Sunday, April 25, 2010

Thoughts on a Long Marriage

This has been a really awful semester, for a number of reasons: difficult students, budget cuts and the attendant layoffs at my husband's university, crazy over-packed schedules for kids and parents alike--and now, today, the sudden death of my husband's dear colleague. If this weren't the last week of the term, I might be on the verge of a nervous breakdown.

It's funny, though, that difficult periods like this function primarily to make me grateful for my family. I come home from a terrible day on campus--and there's my husband, reminding me of all the ways in which I'm fabulous. Last week, my daughter had a really terrible day--and I watched with great pride as her little brother worked to cheer her up. We're a team, me and my family. We take care of each other without being asked to do so. We enjoy each others' company.

I sometimes marvel at the fact that I've been lucky enough to wind up living with this group of people. And then I have to remind myself that family doesn't happen by accident: we are who we because my husband Mike and I worked hard to make it this way. Even before our kids were born, family was the priority. I turned down the first full-time job I was offered after I'd earned my MFA because taking it would have meant living two hours away from Mike for at least a year. Two hours might not seem like a great distance--many married couples live with much more distance between them, and that's certainly not uncommon in the academic world--but I wasn't willing to make that sacrifice. Many people thought I was nuts, given the state of the academic job market, but I really didn't care. I wanted to live with my husband, my family, more than I wanted to be a professor.

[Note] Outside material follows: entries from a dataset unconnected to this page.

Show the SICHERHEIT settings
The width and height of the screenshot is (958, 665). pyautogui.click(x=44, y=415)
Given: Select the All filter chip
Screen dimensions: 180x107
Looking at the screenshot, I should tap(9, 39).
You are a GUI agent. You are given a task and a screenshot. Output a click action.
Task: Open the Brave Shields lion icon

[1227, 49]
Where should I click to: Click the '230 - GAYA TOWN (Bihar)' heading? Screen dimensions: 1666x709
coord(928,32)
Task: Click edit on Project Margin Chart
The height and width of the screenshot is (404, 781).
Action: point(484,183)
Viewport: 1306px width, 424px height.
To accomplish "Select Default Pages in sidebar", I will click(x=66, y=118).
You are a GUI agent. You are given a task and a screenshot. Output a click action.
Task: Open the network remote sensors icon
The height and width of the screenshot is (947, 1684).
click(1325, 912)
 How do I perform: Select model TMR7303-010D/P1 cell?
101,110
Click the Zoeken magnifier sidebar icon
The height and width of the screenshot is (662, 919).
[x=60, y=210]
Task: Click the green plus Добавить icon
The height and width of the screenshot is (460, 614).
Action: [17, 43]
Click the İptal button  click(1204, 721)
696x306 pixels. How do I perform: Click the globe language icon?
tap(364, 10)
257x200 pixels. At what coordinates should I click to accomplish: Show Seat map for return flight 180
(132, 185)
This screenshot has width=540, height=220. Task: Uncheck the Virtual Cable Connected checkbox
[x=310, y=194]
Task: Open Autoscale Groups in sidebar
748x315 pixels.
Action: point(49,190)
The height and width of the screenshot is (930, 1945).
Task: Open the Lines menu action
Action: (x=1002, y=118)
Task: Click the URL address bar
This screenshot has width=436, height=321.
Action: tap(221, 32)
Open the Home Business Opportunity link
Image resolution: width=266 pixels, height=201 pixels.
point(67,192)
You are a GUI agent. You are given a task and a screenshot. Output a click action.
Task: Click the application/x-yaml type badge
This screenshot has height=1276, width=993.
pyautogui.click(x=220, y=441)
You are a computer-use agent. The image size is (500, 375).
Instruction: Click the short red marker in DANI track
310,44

That turned out to be one of the smartest decisions we've ever made, over the course of our marriage. We've often talked about how our lives could have changed directions if we'd made a different choice at that moment; none of the outcomes we've imagined are good ones. Sometimes I think that the main reason Mike and I ended up getting married is that we're both supremely practical people. We don't do what other people think is best for us; we do what we know is best for us. These things are often at odds with each other, it seems, but we rarely worry about that. Sometimes we actually take pleasure in doing what others find crazy. But we never do the crazy thing for its own sake.

For instance: we'd been good friends for a few months, but we had dated, officially, for just a few weeks before Mike moved in with me. We got engaged shortly after that, and we married six months later. Essentially, we went from getting to know each other to getting married in less than a year. No one thought this was a good idea--no one except Mike and I. We didn't get married so quickly in order to shock anyone: we were genuinely excited to get married, be married, and stay married. We knew we'd found the person we wanted to do that with, so waiting didn't make any sense.

Though it did make sense, we decided, to put off having kids. We both wanted children; we had no doubts about that. But we enjoyed hanging out with each other, living a grown-up life. My sister had three children, and we saw how our lives would change once our own were born. So we waited six years, until we were tired of seeing movies and trying new restaurants and traveling, all the things that couples without children can do. Many people had told us that waiting so long, getting settled in the life of a childless couple, would make it harder to adjust to having a baby in the house. Still, our adjustment to parenthood was no more (or less) difficult than any of our friends', as far as I could tell. And once we got over the initial shock, we loved being parents--because that was a choice we'd made together.

It hasn't all been wedded bliss, of course. Mike and I have been very poor--we once had exactly $7 with which to buy groceries for the last week of the month. We've lived in a cruddy basement apartment with fungus growing on the walls. We've had sick kids and no health insurance. All those moments in our life were difficult, but at every point on the time line of our marriage we were doing what we thought was best. Going to grad school in Columbia meant moving away from the support network of our extended family; it meant ignoring people who told us we were neglecting our children by putting them in day care; it meant believing the time we spent as a family in the evening was worth the time we lost in building friendships with other grad students and connections with faculty members who might help us out professionally. None of those things were easy, but we worked through them because we believed they'd pay off. We believed that together.

I went into my marriage expecting nothing in particular, except to be married to Mike for the rest of my life. I didn't expect that we'd end up in a particular income bracket, in a particular sort of house, or even in a particular state. I'm not sure either of us expected to have everything we have now. We just signed on for the ride, wherever it took us.

The anniversary of our first date, May 5th, is coming up next week. I can't tell you how many times I've been asked "How can you remember that?" Well, it was Cinco de Mayo. That helps. But it was also the very first time I remember thinking "This is exactly who I've always wanted to be." I was sitting beside Mike on a picnic bench at that moment, snuggled up to him against the chill of a late spring evening. I was in love. I was feeling optimistic. I was absolutely happy. And still, even after all these years, that's who I am--and exactly who I want to be.